NASA Helps Google Skirt Drone Testing Rules

Google Wing droneThe battle for control of the ecommerce skies has just heated up.

For the past year, Google has been quietly testing its Project Wing delivery drones in California through an agreement with the National Aeronautics and Space Administration (NASA) that grants it an exemption from Federal Aviation Administration (FAA) restrictions on commercial drone operations, according to a report in The Guardian. The tests have been conducted over private property in a remote location.

The Project Wing drone, which is capable of speeds of up to 100 mph, weighs less than 55 pounds. Google is testing whether it can use 4G and LTE mobile phone signals to file flight plans and communicate with computerized air traffic control systems, the Guardian reports.

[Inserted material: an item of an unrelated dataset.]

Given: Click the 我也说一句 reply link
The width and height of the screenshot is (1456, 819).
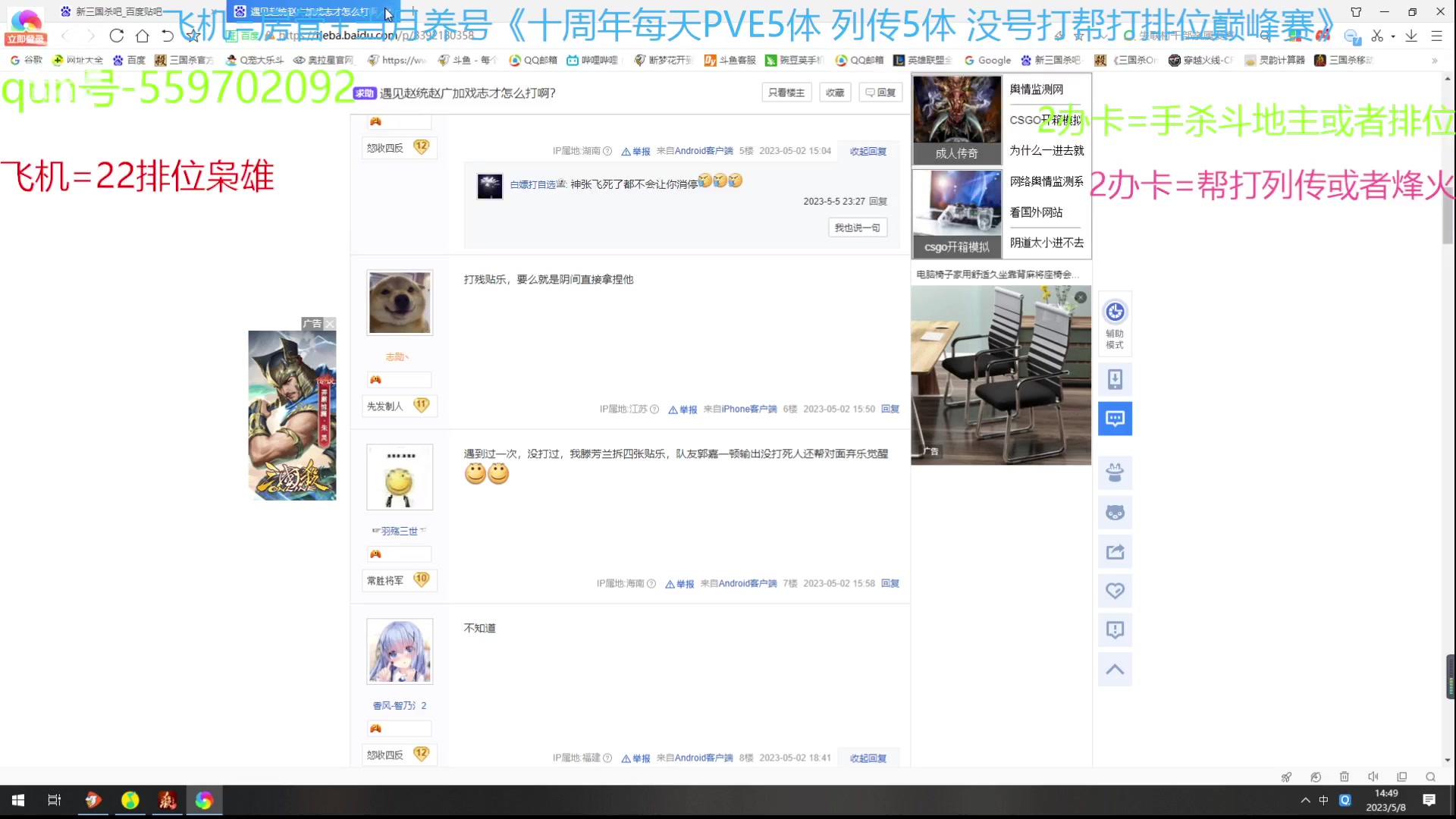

While drone testing for commercial purposes requires Federal Aviation Administration (FAA) approval, the paper reported that Google has been able to skirt this requirement by receiving a Certificate of Waiver or Authorization (COA) from NASA, which is normally intended for government agencies. Among other things, this waives the onerous requirement of having a licensed pilot operate the drone.

Amazon meanwhile has been operating by the FAA playbook for its Amazon Prime Air program. In May, the FAA said it would allow commercial testing of drones beyond line-of-sight from the pilot, which Amazon executives saw as a positive development toward their ultimate goal of using drones across the U.S. for same-day delivery.